* START Excerpt provided *
Your Guide to IRS Notice CP2000
What to Expect If the IRS Adds Unreported Income to Your Tax Return
The IRS sends Notice CP2000 when the information reported on your tax return doesn’t match the information the agency received from other entities. For instance, you might receive an IRS CP2000 notice if the income you reported was different from what appeared on the W2 your employer sent to the IRS, or if you forget to include income that was reported to the IRS on 1099 forms. The IRS’s computer system automatically generates CP2000 notices when it finds discrepancies with its matching software.
Did you receive a CP2000 notice in the mail from the IRS? This is one of the most common notices, as the IRS sends over six million of them out each year. Don’t panic. You have a few ways to respond based on whether you agree with the notice.
Getting an IRS notice is never fun, but you shouldn’t ignore this notice. Read it thoroughly and respond promptly. Here’s everything you need to know.
Key Takeaways
- What is a CP2000 IRS notice? This notice is automatically generated by the IRS to alert you of a discrepancy in income you reported and the records they received from other parties.
- Who receives CP2000 notices? You will usually receive this notice if you made a mistake in reporting your income, the IRS falsely flagged your return, or your tax preparer made a mistake.
- What should you do? If you agree, pay the new amount as soon as possible. If you disagree, use the included response form and craft a response with your tax expert’s help. If you don’t understand the notice, ask a tax attorney.
- What if the CP2000 shows unreported 1099 income? If the income is from self-employment, you may be able to claim expenses to offset the income.
- What if you can’t afford to pay? Contact the IRS about your options, such as a IRS notice of deficiency payment plan or offer in compromise.
- What if I need spousal relief? The IRS may grant you spousal relief if your spouse, who you file jointly with, underreported their income and you weren’t aware of the mistake.
- What if you ignore the CP2000 notice? Respond within the deadline, which is usually 30 days from the date on the notice. Ask the IRS for an extension if you can’t meet that deadline.
- Will a CP2000 notice delay my refund? Not necessarily, but it may be delayed in some cases. Ask a tax expert what to do when you are owed a refund but haven’t received it.
What Is a CP2000 Notice?
The IRS CP2000, Notice of Underreported Income, is a notice that the IRS sends when there is a discrepancy between what you reported on your tax return and what other parties reported to the IRS. This notice is not a bill. It shows a “proposed amount due” based on the discrepancy in your tax return. It’s also not an audit notice.
Instead, this notice outlines the inaccuracy the IRS believes is in your return and tells you how the issue affected your tax due. In some cases, the mistake may reduce your tax bill, but in most cases, it increases your tax owed. If the notice leads to a bigger refund or a lower bill, don’t worry about it. Just wait until the IRS sends you a check.
The IRS gives you options to pay CP2000 online and get the matter resolved quickly if you agree with the changes. Visit www.irs.gov/cp2000.
Carefully review the new proposed total tax amount, the payments you’ve already made, interest, and the proposed amount due, which all appear on the CP2000 notice. Check everything against your own records.
Why Did I Receive a CP2000?
You can receive an IRS CP2000 notice for a wide range of reasons. For instance, maybe your tax preparer forgot to include something in your tax return, or maybe they made a mistake when they reported your information. Perhaps you forgot to give your tax preparer a certain document. Maybe you moved and didn’t receive a tax document that had information you were supposed to report on your tax return.
* END Excerpt provided *
* START Collected data *
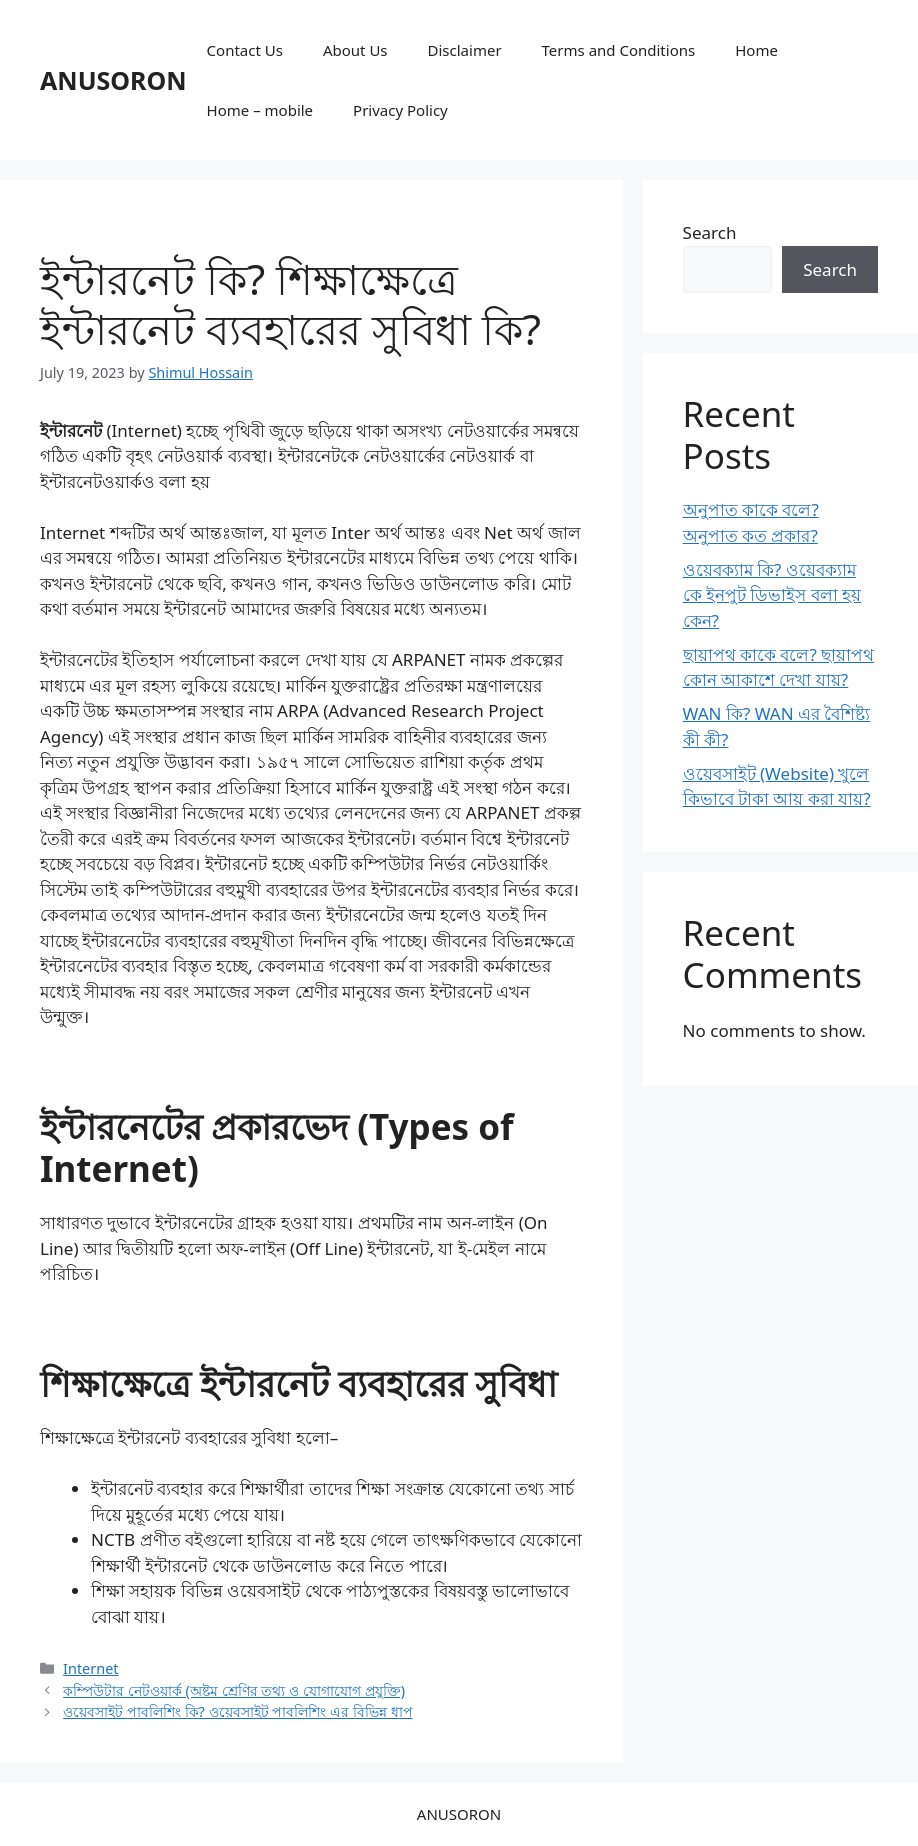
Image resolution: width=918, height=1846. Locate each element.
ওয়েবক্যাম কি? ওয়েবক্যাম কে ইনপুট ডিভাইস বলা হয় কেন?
* END Collected data *
What is asked: Return the stretch of the CP2000 notice guide above from "Why Did I Receive" through "on your tax return.", copied word for word.

Final result:
Why Did I Receive a CP2000?
You can receive an IRS CP2000 notice for a wide range of reasons. For instance, maybe your tax preparer forgot to include something in your tax return, or maybe they made a mistake when they reported your information. Perhaps you forgot to give your tax preparer a certain document. Maybe you moved and didn’t receive a tax document that had information you were supposed to report on your tax return.